- [Task brief]: Return all the data below as it stands, minus the pictures.

Collected data:
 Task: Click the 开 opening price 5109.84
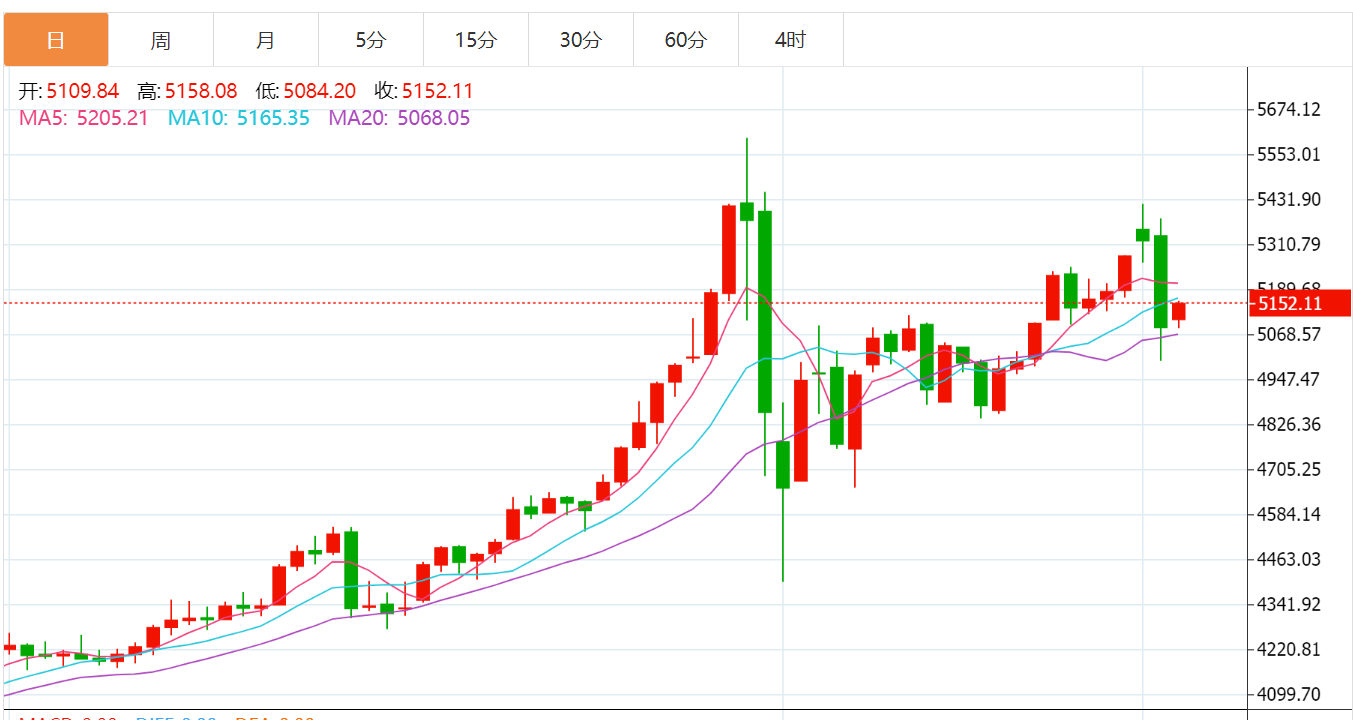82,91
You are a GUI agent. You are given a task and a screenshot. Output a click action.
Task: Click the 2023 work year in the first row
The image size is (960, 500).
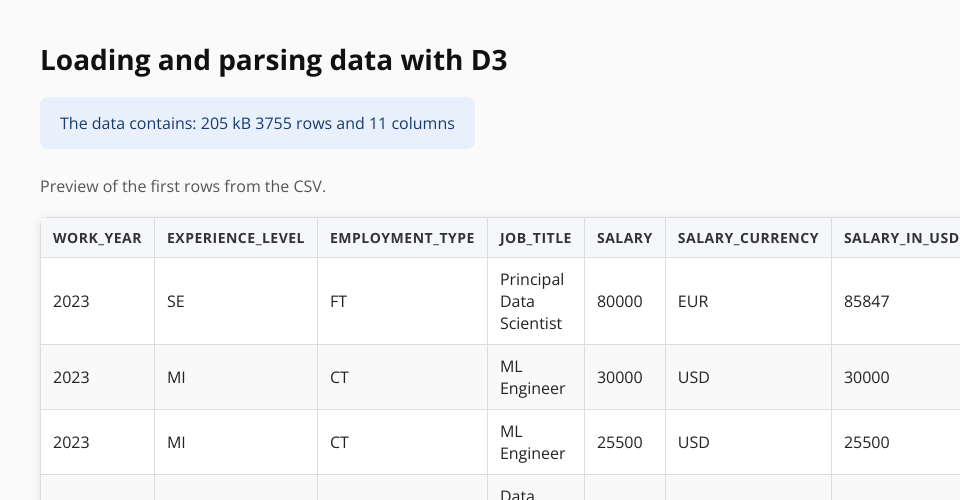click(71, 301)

- [Solved problem]:
 Task: Click the 开 opening price 5109.84
82,91
You are a GUI agent. You are given a task and a screenshot. Output a click action.
Task: Click the 2023 work year in the first row
The image size is (960, 500).
click(71, 301)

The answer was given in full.